Though members of other health unions are voting on an improved — though still below-inflation — pay award following successful strike action, the doctors’ walkout shows we are a long way from industrial peace in the NHS.
And with good reason. The strike wave that has rocked Britain over the past year has naturally focused on pay above all else.
A cost-of-profiteering crisis driving runaway inflation has compelled workers to stand up or stomach a sharp drop in spending power.
But in sector after sector it has also been about the future of the service workers provide.
Posties are confronting bosses at privatised Royal Mail intent on transforming a universal postal service into a gig-economy parcel courier. Rail workers know the government is happy to cull jobs and fill the pockets of dysfunctional private operators because it isn’t interested in a modern, efficient or safe public transport network.
But nowhere is the question posed more painfully than in the NHS. Queues of ambulances unable to discharge patients to overflowing hospitals, horrific accounts of frail, seriously ill people stuck for hours on trolleys in corridors, a waiting list for treatment that has hit seven million: all point to a service struggling to deliver its core functions.
The strike by junior doctors — the term is misleading, since doctors are bracketed as such for an average 10 years after qualification — raises issues that should trouble anyone concerned for our NHS’s future.
Ministers are quick to dismiss the headline 35 per cent pay claim as unrealistic. But the British Medical Association (BMA’s) retort that junior doctors have lost 26 per cent of their income in real terms since 2008 is pertinent.

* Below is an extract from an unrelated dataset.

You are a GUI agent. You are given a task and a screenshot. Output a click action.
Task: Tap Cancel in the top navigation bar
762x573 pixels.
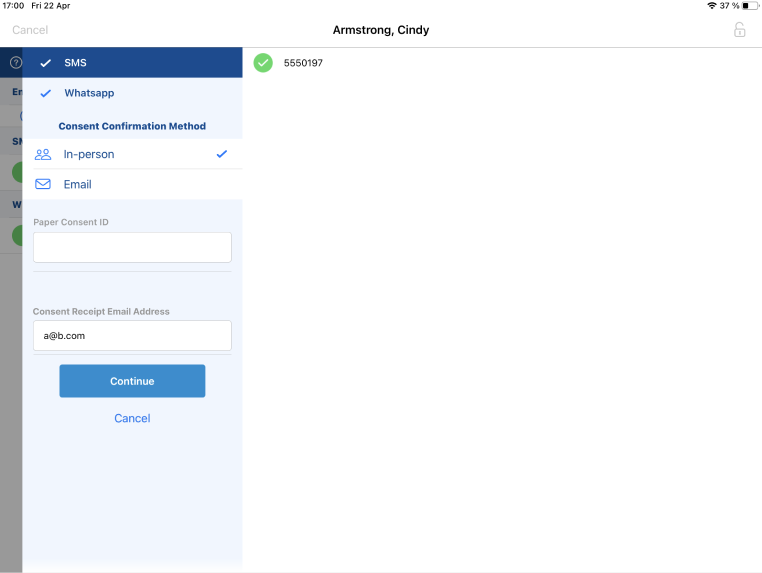click(30, 30)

Across the workforce, from teachers to nurses, we are looking at similar losses in real income. Workers who “refuse to be poor any more” have every right to aim higher than slowing down the rate of impoverishment — and look to claw back the income lost over years of pay “restraint.”
Junior doctors’ incomes have been under attack for years, with contract changes forced through by Jeremy Hunt in 2015-16 prompting the BMA’s involvement in the first general NHS strike in 40 years.
As with nursing, low pay leads to staff leaving, which creates shortages, which increase workloads. Hospitals turn to agencies to make up shifts: and private healthcare providers offer significantly higher pay.
NHS Scotland chiefs talked before Christmas of a “two-tier” health system, perhaps segregated by means-testing.
The suggestion rightly provoked outrage. Yet such a tiered system is already coming into effect. So long are delays for treatment on the NHS that demand for private treatment is rising fast — among those who can afford it.
A huge poaching operation is under way across the health sector, with NHS doctors being offered cash bonuses of up to £5,000 to recruit colleagues to undertake private work. This further reduces NHS capacity; the gaps are plugged by the private sector, costing the NHS more and demoralising staff that remain. Last year a third of junior doctors said they planned to leave the NHS within 12 months.
Labour is as keen as the Tories on commissioning the private sector to cut waiting lists: but this continues the vicious cycle. Private healthcare is parasitical on the NHS. It is sickening it.
Breaking this cycle means properly funding our NHS and properly paying its staff.
We spend a fifth less per head on healthcare in Britain than France does, and are even further behind Germany. The NHS is not a dinosaur that cannot adapt to the modern world as crooked politicians with fingers in the privatised healthcare pie like to assure us.
It is a service which has been deliberately run down. Doctors on strike this week are right to alert the public to that fact.